Exercise: Copy word for word the part of the records that runs from the start through the line containing "Looking at the screenshot, I should click(x=49, y=213).", including both ends.

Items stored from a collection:
★ ★ ★ ★ ★ ★ ★
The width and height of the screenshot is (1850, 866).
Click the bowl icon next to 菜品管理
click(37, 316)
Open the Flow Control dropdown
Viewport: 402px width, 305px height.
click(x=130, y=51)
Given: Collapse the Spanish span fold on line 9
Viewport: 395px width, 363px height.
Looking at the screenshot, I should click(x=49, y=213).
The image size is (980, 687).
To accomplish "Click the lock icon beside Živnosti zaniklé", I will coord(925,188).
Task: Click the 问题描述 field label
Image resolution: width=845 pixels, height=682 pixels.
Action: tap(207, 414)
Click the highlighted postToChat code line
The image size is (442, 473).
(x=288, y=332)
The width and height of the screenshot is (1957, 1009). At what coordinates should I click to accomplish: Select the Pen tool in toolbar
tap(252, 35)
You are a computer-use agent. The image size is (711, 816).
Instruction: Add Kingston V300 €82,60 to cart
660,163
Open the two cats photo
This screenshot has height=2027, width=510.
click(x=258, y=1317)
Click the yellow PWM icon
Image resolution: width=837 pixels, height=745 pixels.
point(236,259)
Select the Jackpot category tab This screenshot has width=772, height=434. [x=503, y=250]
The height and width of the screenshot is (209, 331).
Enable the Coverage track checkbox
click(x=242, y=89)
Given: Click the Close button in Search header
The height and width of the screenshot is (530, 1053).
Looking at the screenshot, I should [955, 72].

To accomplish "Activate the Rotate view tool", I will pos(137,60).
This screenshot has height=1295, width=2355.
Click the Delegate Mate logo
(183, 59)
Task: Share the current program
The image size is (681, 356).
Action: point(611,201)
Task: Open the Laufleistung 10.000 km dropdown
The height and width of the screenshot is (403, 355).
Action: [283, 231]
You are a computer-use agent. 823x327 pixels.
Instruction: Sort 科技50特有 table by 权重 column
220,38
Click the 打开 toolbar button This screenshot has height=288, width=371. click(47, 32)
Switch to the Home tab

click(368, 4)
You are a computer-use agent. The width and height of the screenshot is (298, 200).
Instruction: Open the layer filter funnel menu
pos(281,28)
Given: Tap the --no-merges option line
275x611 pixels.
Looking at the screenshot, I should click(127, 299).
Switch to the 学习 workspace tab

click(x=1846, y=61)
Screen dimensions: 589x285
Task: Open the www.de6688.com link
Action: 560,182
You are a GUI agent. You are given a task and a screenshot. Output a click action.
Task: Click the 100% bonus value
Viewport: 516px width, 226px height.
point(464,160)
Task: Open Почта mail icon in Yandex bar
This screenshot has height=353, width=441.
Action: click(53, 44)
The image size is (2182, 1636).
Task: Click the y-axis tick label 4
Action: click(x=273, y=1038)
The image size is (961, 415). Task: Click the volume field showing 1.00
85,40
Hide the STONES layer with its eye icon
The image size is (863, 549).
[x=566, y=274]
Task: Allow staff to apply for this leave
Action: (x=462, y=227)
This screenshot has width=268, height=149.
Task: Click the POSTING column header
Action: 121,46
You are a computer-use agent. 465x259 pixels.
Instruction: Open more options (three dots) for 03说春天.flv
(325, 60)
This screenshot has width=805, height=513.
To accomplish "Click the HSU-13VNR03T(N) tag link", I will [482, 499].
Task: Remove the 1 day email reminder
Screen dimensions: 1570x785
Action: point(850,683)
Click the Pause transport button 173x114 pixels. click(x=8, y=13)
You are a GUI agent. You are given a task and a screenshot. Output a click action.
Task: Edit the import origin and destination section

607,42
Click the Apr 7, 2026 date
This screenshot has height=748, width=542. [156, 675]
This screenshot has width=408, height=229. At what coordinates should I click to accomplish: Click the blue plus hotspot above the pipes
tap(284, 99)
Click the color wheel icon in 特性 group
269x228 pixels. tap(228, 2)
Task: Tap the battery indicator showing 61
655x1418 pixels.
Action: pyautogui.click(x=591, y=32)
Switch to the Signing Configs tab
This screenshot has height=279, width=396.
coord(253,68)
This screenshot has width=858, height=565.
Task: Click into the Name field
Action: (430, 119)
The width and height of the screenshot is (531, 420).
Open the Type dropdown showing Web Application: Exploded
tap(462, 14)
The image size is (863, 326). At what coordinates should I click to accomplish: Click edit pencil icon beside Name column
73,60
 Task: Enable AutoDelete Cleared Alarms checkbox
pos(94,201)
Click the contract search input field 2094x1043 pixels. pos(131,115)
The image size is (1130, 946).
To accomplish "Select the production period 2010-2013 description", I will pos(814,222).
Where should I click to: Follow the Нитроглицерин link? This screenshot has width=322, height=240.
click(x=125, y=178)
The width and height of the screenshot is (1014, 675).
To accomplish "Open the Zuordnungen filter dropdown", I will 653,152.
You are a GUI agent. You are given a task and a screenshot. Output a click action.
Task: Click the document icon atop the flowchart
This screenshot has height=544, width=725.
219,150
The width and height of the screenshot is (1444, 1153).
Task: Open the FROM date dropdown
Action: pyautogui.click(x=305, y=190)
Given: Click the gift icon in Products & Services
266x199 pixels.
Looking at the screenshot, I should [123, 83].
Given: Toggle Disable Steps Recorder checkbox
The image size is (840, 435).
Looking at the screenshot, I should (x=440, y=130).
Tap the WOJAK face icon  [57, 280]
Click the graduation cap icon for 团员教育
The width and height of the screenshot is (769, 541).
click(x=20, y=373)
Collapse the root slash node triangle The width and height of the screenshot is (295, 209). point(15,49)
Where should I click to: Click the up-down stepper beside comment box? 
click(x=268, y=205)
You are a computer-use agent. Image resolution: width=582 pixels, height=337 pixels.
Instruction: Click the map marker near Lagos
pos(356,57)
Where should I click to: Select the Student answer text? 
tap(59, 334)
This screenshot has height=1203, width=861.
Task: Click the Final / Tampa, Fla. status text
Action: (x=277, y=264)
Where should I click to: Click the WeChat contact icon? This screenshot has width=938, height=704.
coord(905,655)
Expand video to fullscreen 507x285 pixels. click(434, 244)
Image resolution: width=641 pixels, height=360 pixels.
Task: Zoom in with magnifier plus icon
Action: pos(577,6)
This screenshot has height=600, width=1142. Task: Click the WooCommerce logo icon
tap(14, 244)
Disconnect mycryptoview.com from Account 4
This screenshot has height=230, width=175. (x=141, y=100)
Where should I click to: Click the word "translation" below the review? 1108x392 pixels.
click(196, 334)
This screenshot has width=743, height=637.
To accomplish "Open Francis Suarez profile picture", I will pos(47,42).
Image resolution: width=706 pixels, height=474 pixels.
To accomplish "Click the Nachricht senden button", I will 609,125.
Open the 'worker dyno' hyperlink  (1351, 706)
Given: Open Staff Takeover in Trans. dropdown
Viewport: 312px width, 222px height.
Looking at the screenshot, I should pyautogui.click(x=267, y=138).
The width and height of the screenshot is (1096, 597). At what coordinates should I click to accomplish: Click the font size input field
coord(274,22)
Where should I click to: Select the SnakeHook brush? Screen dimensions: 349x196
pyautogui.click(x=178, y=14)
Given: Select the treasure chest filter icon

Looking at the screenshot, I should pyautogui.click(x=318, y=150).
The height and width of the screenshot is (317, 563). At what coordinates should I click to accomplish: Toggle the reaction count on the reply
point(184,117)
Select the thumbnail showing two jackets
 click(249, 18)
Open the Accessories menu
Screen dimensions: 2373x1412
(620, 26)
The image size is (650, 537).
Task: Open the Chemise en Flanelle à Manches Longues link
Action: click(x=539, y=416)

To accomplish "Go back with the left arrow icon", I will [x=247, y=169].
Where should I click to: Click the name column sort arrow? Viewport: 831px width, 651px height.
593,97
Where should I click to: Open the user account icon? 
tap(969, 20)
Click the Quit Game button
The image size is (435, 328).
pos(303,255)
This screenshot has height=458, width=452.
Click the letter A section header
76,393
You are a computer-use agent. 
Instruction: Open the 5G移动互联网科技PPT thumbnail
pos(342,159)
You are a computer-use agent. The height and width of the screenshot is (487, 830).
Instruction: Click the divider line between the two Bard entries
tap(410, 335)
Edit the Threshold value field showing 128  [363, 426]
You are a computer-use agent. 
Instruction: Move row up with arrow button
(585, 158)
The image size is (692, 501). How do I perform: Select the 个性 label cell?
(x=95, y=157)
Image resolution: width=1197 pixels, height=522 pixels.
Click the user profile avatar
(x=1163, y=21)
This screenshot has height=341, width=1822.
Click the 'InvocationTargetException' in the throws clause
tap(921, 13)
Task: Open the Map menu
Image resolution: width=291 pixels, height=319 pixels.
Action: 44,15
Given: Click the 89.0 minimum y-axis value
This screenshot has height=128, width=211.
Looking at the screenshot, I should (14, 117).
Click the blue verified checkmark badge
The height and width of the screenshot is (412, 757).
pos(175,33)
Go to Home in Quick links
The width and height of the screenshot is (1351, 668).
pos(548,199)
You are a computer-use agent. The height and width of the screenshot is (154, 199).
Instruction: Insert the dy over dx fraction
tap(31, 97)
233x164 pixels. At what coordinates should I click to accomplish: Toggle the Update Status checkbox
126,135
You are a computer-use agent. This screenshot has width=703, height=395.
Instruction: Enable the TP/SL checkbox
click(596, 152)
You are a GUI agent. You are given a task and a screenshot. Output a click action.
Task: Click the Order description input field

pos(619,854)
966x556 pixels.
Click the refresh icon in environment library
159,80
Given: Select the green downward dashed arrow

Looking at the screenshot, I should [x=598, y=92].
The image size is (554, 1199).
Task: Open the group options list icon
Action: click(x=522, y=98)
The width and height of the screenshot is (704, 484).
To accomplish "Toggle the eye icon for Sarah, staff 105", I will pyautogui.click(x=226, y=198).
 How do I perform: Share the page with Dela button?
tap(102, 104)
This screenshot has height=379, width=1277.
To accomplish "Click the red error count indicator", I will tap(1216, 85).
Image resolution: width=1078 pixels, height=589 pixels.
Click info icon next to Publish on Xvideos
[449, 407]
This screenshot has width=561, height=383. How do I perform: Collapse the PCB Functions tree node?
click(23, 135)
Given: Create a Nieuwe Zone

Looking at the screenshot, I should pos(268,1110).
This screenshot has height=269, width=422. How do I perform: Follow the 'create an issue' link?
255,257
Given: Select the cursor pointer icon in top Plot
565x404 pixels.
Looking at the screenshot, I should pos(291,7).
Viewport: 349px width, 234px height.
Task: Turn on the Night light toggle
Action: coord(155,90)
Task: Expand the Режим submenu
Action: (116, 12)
★ ★ ★ ★ ★ ★ ★
Output of the exercise:
The width and height of the screenshot is (1850, 866).
Click the bowl icon next to 菜品管理
click(37, 316)
Open the Flow Control dropdown
Viewport: 402px width, 305px height.
click(x=130, y=51)
Given: Collapse the Spanish span fold on line 9
Viewport: 395px width, 363px height.
Looking at the screenshot, I should click(x=49, y=213).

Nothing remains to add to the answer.